Although useful, these recent studies had limitations. For example, children were exclusively in formal center-based care (e.g., Early Head Start, Educare), which has tended to be of higher quality than other care types (Bassok, Fitzpatrick, Greenberg, & Loeb, 2016; Yazejian et al., 2017). Small sample sizes further reduced the representative nature of the findings. In addition, social outcomes were reported by the same child-care caregivers whose classrooms were observed for quality. This study extended previous work using longitudinal data from a large representative sample of children living in the rural United States who were reported to be in a range of formal and/or informal child-care settings from 6 to 36 months and whose outcomes were reported or assessed at 36 months and in kindergarten. Furthermore, this is the only known study to relate caregiver stability during the IT period to both proximal developmental outcomes prior to school entry and distal developmental outcomes after the transition to elementary school. Our research questions were as follows: (a) Were caregiver-child verbal interactions, caregiver sensitivity, and caregiver stability associated with children’s language and parent-reported social skills at 36 months and/or children’s academic achievement and teacher-reported social skills in the spring of kindergarten? (b) Did 36-month language and social skills mediate the associations between verbal interactions, sensitivity, and stability and children’s kindergarten outcomes? Building on prior research, we hypothesized that higher levels of verbal interactions, sensitivity, and stability would be associated with better child outcomes at 36 months, which in turn would mediate children’s kindergarten outcomes.

Method

Participants

Data for this study were drawn from the Family Life Project (FLP), a longitudinal study of families living in two high-poverty rural regions of North Carolina (NC) and Pennsylvania (PA). FLP used epidemiological sampling procedures, whereby all families in three NC counties and three PA counties who had a child born between September 15, 2003 and September 14, 2004 were recruited to participate in the study. The full representative FLP sample included 1,292 families and oversampled for African American families in NC and low-income families in both regions (for more information about the FLP, including early child-care experiences, see Vernon-Feagans, Cox, & Family Life Project Key Investigators, 2013). FLP children who were reported to be in nonmaternal child care during at least one of four time points at 6, 15, 24, and 36 months (N = 1,055) were included in this study. We only excluded children who had parent-only care across the four time points, who differed from the included subsample in that they were less likely to be male, χ2(1) = 4.36, p = .04; African American, χ2(1) = 65.62, p < .001; or from NC, χ2(1) = 51.19, p < .001. The subsample included in this study was comprised of 52.23% males and 47.77% African American children. Families had an income-to-needs ratio of 1.81, signifying that families on average were living below 200% of the federal poverty threshold.

Procedures

FLP data were collected through home and/or child-care visits at 2, 6, 15, 24, and 36 months and school visits in the spring of kindergarten. In homes, research assistants (RAs) conducted parent interviews and child assessments and administered questionnaires. In child-care settings, RAs conducted caregiver interviews, child assessments, observed classrooms, and administered questionnaires, and caregivers completed questionnaires about the classroom and individual target children. In kindergarten classrooms, RAs administered spring child assessments and teachers completed questionnaires about the classroom and individual target children.

Measures

Child-Care Quality

Child-care quality was measured as caregiver–child verbal interactions and caregiver sensitivity.

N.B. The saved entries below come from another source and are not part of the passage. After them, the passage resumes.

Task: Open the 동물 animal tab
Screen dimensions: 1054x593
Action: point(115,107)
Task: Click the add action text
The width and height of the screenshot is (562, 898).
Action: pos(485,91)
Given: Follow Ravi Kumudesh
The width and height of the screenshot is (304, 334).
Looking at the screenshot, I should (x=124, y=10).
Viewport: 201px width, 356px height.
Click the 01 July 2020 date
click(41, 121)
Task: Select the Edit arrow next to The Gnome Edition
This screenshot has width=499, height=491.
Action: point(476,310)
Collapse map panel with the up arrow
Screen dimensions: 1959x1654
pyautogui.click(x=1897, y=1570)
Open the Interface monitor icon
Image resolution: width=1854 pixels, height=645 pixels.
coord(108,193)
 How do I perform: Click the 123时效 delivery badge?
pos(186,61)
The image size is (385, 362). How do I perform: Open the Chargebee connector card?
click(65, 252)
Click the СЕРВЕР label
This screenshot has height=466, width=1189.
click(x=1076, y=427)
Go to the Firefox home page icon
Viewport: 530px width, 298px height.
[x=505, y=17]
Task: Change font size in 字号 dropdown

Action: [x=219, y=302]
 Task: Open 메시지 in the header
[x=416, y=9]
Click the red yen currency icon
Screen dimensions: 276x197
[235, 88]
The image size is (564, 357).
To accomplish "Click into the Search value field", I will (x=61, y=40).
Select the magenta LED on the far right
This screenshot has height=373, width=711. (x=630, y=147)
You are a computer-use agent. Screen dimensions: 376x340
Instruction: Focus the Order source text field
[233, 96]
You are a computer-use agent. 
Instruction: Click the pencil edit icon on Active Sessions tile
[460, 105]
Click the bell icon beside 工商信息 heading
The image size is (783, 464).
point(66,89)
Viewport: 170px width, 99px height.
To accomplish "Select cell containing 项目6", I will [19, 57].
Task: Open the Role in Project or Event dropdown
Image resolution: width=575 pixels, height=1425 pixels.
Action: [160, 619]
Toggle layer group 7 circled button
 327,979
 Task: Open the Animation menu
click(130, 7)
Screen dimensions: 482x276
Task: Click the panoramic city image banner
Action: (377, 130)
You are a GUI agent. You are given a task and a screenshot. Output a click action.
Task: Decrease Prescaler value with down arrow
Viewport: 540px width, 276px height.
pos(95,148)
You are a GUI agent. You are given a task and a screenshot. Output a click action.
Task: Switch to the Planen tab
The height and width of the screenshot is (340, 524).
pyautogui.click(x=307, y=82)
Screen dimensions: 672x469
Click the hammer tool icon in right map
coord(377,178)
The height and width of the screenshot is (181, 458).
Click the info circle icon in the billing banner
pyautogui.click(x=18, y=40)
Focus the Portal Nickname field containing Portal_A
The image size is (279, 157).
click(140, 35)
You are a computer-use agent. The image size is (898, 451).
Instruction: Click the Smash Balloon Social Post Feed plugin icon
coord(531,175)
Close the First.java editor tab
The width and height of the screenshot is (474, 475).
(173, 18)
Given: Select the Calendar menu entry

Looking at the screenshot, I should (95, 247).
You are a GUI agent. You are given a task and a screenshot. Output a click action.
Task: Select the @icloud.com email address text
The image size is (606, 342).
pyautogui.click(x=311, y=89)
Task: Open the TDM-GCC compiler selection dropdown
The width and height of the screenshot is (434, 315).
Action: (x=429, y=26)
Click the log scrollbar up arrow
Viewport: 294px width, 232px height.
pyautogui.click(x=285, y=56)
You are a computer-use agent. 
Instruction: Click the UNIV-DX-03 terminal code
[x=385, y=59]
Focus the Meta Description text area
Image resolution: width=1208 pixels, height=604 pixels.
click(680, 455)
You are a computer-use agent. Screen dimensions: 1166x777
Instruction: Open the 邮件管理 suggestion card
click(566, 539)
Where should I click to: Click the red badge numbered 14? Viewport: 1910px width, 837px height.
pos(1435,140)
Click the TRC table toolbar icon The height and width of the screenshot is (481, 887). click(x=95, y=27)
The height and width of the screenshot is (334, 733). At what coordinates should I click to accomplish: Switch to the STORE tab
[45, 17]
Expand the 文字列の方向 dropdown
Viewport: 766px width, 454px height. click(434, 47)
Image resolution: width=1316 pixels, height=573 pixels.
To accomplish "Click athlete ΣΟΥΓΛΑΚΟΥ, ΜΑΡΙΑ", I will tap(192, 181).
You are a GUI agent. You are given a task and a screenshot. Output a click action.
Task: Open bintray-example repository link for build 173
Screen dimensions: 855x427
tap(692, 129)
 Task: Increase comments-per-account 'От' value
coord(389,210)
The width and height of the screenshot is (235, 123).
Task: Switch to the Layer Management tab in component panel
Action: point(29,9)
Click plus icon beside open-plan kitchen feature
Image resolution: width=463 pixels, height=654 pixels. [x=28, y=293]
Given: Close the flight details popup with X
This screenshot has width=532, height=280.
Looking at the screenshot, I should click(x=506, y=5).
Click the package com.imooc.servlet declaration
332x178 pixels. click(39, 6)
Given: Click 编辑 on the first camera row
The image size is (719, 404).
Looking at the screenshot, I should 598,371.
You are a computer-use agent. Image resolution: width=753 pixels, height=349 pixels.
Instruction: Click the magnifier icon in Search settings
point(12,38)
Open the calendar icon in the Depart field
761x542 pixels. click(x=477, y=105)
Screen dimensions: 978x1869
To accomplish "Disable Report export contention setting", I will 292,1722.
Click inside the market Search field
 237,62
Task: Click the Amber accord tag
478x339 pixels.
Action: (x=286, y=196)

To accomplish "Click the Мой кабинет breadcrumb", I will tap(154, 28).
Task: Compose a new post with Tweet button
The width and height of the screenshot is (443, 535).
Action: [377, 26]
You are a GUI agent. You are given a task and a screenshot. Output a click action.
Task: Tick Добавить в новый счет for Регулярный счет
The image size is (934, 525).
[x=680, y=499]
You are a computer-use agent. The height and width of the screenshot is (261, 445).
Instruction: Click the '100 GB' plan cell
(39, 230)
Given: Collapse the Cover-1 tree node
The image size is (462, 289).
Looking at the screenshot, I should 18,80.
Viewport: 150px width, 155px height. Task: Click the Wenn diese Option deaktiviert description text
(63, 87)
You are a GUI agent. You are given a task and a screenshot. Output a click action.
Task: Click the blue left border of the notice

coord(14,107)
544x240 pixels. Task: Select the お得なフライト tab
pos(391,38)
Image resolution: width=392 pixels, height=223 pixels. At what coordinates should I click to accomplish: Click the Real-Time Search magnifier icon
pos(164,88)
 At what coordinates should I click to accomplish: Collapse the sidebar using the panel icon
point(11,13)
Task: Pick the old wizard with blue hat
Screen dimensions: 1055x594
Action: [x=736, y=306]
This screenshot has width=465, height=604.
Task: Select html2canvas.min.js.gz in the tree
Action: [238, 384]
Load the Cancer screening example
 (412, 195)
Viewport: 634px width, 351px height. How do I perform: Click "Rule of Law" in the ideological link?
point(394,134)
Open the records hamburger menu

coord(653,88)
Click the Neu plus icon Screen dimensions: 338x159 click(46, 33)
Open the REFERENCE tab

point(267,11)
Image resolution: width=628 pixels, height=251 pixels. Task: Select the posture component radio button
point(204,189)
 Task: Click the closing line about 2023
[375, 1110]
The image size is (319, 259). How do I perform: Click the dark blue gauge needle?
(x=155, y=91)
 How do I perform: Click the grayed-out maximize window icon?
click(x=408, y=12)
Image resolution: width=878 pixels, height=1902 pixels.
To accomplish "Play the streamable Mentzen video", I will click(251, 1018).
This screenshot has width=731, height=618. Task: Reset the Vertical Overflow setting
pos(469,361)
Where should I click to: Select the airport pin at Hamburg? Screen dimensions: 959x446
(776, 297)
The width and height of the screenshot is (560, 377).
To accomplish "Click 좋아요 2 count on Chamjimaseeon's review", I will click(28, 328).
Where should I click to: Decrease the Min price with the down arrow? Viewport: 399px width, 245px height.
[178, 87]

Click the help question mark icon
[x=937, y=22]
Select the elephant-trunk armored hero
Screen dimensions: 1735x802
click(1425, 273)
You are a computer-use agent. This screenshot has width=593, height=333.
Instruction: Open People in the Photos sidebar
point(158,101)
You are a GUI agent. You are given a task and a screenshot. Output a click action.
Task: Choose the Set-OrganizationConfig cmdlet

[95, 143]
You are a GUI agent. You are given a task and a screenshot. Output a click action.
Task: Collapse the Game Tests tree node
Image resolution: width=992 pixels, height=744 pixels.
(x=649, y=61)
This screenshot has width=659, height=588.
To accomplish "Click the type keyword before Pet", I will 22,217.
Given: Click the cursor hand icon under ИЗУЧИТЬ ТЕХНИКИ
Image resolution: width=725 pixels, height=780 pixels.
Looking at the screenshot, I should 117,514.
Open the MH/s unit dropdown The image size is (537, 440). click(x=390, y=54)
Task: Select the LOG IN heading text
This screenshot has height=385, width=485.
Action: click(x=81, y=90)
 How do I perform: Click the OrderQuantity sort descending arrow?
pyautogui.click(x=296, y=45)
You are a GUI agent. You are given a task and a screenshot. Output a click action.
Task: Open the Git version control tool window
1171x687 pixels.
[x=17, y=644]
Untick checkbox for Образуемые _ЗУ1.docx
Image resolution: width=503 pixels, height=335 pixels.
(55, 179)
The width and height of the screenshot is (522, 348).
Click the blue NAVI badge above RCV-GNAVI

Caregiver-child verbal interactions.

At the 6-, 15-, 24-, and 36-month child-care visits, RAs completed two 10-min observations using the Childcare Verbal Interaction (CVI) observation, which is a time-sampling live-coding system (Vernon-Feagans & Manlove, 2005). Coders used continuous coding in 10-s blocks to identify behaviors occurring between a caregiver and target child (6- to 36-month interrater reliability = 0.77). The categories were coded one time per 10-s segment if they occurred, regardless if they were observed additional times in a segment. Positive verbal interactions, which included affirmative vocalizations such as cooing and talking, were either initiated by the caregiver with the target child or by the target child with the caregiver. A composite variable, caregiver-child verbal interactions (α = .90), was derived at each time point by summing the proportion of child-caregiver and caregiver-child verbal interactions across the 10-s blocks and then was averaged across 6–36 months.

Caregiver sensitivity.

At the 6-, 15-, 24-, and 36-month child-care visits, RAs completed the Home Observation for Measurement of the Environment (HOME; Caldwell & Bradley, 1984), which has been used in child-care settings (Bradley, Caldwell, & Corwyn, 2003). Each scale item was scored in a yes/no fashion, with an overall average considered as the proportion of items scored as present during the observation of the child-care setting. A composite variable, caregiver sensitivity (α = .65), was derived at each time point by averaging two HOME subscales of responsivity (e.g., caregiver’s voice conveys positive feelings toward children) and acceptance of the child (e.g., caregiver shouts at children, reverse-scored) and then was averaged across 6–36 months.

Caregiver Stability

At the 6-, 15-, 24-, and 36-month home visits, parents were asked to provide contact information for their child’s primary child-care caregiver, who was contacted shortly after the parent interview. Unique numeric identifiers were assigned to each caregiver who participated in a child-care visit, with caregivers visited at multiple time points retaining the same unique identifiers across time. From 6 to 36 months, caregiver stability was calculated by adding the number of unique numeric identifiers, which represented the child’s number of different sequential caregivers, and ranged from 1 to 4. This variable was reverse-scored to represent caregiver stability rather than instability.

Child Skills at 36 Months

Language and social skills at 36 months were included as outcomes and mediators in inferential models.

Expressive language.

Research assistants administered the Expressive Communication subscale (α = .91) of the Preschool Language Scale, 4th ed. (PLS; Zimmerman, Steiner, & Pond, 2002). Items assessed rudimentary aspects of expressive language and more advanced items that required the child to demonstrate verbal understanding of language concepts. Standard scores were calculated.

Receptive vocabulary.

Research assistants administered the Receptive Vocabulary subscale (α = .89) of the Wechsler Preschool and Primary Scale of Intelligence, 3rd ed. (WPPSI; Wechsler, 2002). Items assessed how children were able to identify picture stimuli. Standard scores were calculated.

Social skills.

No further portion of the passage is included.